However, commodity prices have bottomed out, and the company has earnings surprise potential.

The company may announce further details about asset sales, which could be a positive catalyst for shares.

Chesapeake Energy is a high-risk, high-reward stock.

Energy companies have not been winners in the last two years, and that's probably an understatement. In fact, it was not unusual for struggling upstream companies with burdened balance sheets and falling cash flows in light of rebalancing energy markets to throw in the towel, think Linn Energy, LLC (LINE), or Breitburn Energy Partners L.P. (BBEP).

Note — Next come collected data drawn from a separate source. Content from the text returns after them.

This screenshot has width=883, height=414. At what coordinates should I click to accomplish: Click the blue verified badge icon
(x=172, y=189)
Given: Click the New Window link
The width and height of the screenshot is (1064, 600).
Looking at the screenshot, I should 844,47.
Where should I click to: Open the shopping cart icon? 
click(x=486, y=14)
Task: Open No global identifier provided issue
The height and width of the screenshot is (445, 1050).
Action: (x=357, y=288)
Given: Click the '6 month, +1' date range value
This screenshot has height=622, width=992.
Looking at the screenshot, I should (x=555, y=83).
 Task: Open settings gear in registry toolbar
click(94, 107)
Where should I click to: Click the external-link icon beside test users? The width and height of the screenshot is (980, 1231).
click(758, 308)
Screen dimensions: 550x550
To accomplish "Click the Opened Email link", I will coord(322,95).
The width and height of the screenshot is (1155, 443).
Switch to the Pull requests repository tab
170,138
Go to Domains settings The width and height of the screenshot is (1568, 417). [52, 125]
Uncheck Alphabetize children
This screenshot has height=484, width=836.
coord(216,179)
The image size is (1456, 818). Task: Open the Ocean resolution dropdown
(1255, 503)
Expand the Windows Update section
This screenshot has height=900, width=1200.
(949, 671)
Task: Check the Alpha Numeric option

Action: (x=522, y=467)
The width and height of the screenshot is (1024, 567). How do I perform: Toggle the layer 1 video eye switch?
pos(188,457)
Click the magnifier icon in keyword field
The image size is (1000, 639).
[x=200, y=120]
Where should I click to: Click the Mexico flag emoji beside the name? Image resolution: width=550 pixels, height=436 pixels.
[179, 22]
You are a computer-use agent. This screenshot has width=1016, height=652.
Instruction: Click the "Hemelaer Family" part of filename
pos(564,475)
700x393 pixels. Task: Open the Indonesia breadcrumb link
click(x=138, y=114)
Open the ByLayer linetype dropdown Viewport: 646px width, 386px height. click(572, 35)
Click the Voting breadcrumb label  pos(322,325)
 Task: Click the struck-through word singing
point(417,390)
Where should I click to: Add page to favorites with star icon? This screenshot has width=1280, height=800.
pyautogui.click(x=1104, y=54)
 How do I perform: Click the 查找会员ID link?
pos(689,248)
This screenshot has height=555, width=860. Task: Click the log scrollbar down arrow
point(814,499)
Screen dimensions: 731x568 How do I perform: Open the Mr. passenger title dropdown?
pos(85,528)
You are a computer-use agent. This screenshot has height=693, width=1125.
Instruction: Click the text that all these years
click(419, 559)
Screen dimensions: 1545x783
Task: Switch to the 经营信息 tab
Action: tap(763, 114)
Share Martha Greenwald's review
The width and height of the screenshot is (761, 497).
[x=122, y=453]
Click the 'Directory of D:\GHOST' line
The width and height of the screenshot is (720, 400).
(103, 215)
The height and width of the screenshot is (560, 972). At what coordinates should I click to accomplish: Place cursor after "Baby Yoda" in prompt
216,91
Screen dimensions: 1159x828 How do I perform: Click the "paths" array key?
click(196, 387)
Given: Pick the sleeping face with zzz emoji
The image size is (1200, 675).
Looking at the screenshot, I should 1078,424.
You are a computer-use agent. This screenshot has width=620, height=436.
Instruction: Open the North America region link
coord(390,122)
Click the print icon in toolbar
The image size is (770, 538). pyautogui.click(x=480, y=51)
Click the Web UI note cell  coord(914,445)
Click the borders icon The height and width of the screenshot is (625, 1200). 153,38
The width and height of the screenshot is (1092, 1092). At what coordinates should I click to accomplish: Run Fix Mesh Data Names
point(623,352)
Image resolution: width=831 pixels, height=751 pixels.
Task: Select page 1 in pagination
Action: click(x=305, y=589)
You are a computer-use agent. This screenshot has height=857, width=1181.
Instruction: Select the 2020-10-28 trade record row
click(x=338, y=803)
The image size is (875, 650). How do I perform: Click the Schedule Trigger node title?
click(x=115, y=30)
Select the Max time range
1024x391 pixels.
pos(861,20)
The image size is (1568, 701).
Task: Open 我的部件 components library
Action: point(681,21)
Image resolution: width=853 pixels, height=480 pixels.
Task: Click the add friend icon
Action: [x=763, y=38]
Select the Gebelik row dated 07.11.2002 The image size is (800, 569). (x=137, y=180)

Chesapeake Energy Corp. (NYSE:CHK), on the other hand, is in a slightly better position to stage a comeback, though the company's shares have been clobbered as well: Investors that bought into Chesapeake Energy in hopes of a turnaround last year have seen the value of their holding collapse 37 percent. Investors that bought shares two years ago have lost almost all of their investment: Chesapeake Energy is worth 79 percent less than it was two years ago.

Surprise Potential

Though I have sold out of Chesapeake Energy earlier, I think today's prices make a spec interesting again. In particular, a spec on better-than-expected 2nd quarter earnings.

For one thing, Chesapeake Energy's 2nd quarter earnings carry a low risk of including significant impairment charges since energy prices have rebounded strongly in the 2nd quarter, and are much higher than they were in the 1st quarter. In the 1st quarter of the year Chesapeake Energy was forced to recognize $853 million in impairments on the back of crashing price realizations.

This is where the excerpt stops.